Quarter-life crisis adalah masa ketika seseorang mengalami kebingungan dan kecemasan tentang arah hidupnya. Kondisi ini umumnya terjadi pada rentang usia 25 hingga 35 tahun. Pada masa ini, banyak milenial yang merasa tertekan karena berbagai tuntutan dan harapan dari lingkungan sekitar.
Berdasarkan survei terbaru, lebih dari 60% generasi milenial Indonesia melaporkan adanya perasaan tegang dan cemas mengenai masa depan mereka. Angka ini meningkat drastis sejak pandemi COVID-19 yang berdampak pada banyak elemen masyarakat, termasuk prospek kerja dan stabilitas perekonomian.
Ekspektasi sosial yang tinggi merupakan faktor utama terjadinya pemicu ini. Masyarakat seringkali memiliki standar kesuksesan yang kaku: harus memiliki karir bagus, rumah sendiri, mobil, menikah, dan memiliki anak pada usia tertentu. Belum lagi, media sosial yang kerap menampilkan kesuksesan orang lain membuat banyak milenial merasa tertinggal dan tidak cukup berhasil.
Tekanan karir merupakan beban tersendiri. Gelar sarjana yang dulunya bergengsi tampaknya menjadi kebutuhan minimum saat ini. Generasi milenial harus terus mengembangkan diri dengan memperoleh berbagai sertifikat dan mempelajari keterampilan baru. Sayangnya, hal ini tidak selalu menjamin pekerjaan yang stabil.
Pertanyaan seperti "Kapan nikah?", "Sudah punya tabungan untuk DP rumah?", atau "Masih ngekos?", selalu menjadi pertanyaan utama di setiap pertemuan keluarga. Tekanan untuk mencapai berbagai milestone kehidupan dalam waktu bersamaan sering membuat milenial merasa kewalahan.
Dampak dari krisis ini sangat nyata. Banyak milenial yang mengalami kelelahan mental, gangguan kecemasan, hingga depresi. Produktivitas kerja menurun, hubungan sosial terganggu, dan kesehatan fisik pun ikut terdampak. Beberapa memilih untuk sering berganti pekerjaan, sementara yang lain terjebak dalam pikiran negatif yang berkelanjutan.
Namun, ada hal positif yang mulai terlihat. Kesadaran akan pentingnya kesehatan mental semakin meningkat di kalangan milenial. Mereka mulai berani mencari bantuan profesional dan bergabung dengan komunitas pendukung. Banyak yang mulai memahami bahwa wajar jika setiap orang memiliki tempo berbeda dalam mencapai tujuan hidupnya.

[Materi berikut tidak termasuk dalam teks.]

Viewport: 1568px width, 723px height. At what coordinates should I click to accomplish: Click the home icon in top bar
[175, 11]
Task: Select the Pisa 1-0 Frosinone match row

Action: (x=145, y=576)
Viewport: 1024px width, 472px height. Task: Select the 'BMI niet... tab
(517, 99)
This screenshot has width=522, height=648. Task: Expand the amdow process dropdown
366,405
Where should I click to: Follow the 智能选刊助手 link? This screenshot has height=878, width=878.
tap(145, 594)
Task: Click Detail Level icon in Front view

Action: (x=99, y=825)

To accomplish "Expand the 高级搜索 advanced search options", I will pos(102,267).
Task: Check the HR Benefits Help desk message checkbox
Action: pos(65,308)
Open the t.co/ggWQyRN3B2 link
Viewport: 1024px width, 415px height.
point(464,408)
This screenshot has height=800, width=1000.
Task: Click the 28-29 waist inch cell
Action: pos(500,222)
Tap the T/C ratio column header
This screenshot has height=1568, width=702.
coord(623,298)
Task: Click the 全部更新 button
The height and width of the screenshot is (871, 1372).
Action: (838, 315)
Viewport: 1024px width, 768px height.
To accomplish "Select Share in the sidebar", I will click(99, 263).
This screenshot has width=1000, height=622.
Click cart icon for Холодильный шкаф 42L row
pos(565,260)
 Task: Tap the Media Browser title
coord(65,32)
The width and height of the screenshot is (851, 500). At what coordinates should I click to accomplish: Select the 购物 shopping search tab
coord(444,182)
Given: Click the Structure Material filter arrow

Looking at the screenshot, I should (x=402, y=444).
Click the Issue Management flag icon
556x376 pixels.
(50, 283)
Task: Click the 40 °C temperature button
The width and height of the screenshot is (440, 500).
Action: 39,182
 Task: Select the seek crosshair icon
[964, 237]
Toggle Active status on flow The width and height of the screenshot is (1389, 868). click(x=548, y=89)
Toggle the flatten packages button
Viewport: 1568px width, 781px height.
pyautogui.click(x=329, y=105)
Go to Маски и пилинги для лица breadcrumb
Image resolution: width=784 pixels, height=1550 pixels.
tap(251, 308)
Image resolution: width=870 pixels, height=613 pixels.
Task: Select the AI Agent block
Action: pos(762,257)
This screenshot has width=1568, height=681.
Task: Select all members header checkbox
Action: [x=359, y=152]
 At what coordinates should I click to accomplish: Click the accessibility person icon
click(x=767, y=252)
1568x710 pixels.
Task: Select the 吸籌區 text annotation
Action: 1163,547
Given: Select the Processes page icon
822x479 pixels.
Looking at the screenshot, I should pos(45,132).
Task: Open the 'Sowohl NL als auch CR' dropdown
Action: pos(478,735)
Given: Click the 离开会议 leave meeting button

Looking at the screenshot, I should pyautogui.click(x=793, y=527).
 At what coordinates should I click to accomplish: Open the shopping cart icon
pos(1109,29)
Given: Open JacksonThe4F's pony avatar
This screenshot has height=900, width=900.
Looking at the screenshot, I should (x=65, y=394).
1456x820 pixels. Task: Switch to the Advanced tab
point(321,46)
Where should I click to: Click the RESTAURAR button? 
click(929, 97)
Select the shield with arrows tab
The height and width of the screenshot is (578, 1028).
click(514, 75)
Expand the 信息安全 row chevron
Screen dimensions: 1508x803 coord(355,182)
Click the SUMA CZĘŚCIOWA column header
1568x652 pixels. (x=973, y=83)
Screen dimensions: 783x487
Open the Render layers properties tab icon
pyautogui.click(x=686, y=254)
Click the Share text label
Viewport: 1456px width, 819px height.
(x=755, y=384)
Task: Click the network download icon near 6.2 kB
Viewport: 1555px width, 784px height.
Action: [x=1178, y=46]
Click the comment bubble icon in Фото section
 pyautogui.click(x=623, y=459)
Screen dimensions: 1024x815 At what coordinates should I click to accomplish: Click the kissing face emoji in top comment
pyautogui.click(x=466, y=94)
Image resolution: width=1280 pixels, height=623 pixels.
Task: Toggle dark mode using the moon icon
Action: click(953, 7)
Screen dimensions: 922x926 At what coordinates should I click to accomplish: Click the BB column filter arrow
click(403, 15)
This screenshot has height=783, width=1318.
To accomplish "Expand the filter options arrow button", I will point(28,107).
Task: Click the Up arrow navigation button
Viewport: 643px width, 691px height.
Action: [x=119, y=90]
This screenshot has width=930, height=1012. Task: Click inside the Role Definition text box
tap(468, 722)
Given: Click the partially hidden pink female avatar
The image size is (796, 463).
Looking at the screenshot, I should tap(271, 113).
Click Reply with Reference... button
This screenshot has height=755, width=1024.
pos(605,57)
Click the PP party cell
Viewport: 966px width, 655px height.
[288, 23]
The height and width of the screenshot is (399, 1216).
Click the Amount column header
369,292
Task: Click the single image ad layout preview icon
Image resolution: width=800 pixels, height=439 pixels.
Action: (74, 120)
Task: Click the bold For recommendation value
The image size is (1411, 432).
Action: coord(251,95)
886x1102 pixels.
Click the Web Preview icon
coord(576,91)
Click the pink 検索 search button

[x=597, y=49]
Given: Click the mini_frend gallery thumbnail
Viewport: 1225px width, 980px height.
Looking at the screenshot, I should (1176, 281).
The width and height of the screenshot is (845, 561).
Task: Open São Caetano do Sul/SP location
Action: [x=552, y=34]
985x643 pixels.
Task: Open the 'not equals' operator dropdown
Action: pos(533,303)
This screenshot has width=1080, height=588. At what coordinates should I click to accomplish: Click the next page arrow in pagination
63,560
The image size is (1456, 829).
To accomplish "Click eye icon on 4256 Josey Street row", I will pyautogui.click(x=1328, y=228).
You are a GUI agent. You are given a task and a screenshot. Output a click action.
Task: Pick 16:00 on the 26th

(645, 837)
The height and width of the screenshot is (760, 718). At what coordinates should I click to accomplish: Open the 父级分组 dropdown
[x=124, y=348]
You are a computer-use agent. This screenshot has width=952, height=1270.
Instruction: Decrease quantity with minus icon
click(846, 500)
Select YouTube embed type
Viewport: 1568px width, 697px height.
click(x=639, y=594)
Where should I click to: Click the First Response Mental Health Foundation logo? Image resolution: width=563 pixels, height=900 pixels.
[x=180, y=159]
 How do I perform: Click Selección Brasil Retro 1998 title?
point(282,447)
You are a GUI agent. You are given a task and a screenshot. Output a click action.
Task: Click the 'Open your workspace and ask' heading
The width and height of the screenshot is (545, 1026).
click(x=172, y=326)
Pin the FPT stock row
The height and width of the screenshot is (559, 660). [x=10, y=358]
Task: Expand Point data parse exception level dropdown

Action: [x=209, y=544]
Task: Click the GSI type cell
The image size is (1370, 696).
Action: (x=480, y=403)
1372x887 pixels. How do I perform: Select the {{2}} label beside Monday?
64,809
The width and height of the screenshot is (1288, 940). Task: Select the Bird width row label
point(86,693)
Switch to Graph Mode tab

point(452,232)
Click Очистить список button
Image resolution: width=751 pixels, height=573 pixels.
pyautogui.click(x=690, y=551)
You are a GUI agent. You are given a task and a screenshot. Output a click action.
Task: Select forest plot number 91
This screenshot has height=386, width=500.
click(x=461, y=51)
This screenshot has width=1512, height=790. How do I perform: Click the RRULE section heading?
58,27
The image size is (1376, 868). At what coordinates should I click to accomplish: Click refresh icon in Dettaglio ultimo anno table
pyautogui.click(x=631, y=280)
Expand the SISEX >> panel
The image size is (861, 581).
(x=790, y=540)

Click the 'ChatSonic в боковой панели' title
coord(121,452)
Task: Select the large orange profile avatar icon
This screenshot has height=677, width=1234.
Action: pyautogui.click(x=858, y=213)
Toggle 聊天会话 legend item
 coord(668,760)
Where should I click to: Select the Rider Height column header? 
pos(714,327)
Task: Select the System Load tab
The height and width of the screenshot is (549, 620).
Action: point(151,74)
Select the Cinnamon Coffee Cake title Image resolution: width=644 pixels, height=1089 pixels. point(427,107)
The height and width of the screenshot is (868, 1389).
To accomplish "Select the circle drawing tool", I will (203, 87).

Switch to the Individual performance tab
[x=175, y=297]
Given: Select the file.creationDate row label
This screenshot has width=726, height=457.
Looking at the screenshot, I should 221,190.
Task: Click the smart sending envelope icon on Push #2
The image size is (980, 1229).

Perusahaan dan institusi juga mulai memberikan perhatian lebih pada kesejahteraan mental karyawannya. Program konseling, cuti mental, dan kebijakan kerja yang lebih fleksibel mulai diterapkan di berbagai tempat kerja. Ini menunjukkan adanya perubahan positif dalam memandang pentingnya keseimbangan hidup.
Yang paling penting, perlu ada perubahan cara pandang tentang kesuksesan. Tidak semua orang harus mengikuti jalur yang sama. Ada yang memilih menjadi wirausaha, ada yang fokus pada pengembangan diri, dan ada pula yang memutuskan untuk mengejar passion-nya meski berbeda dari ekspektasi umum.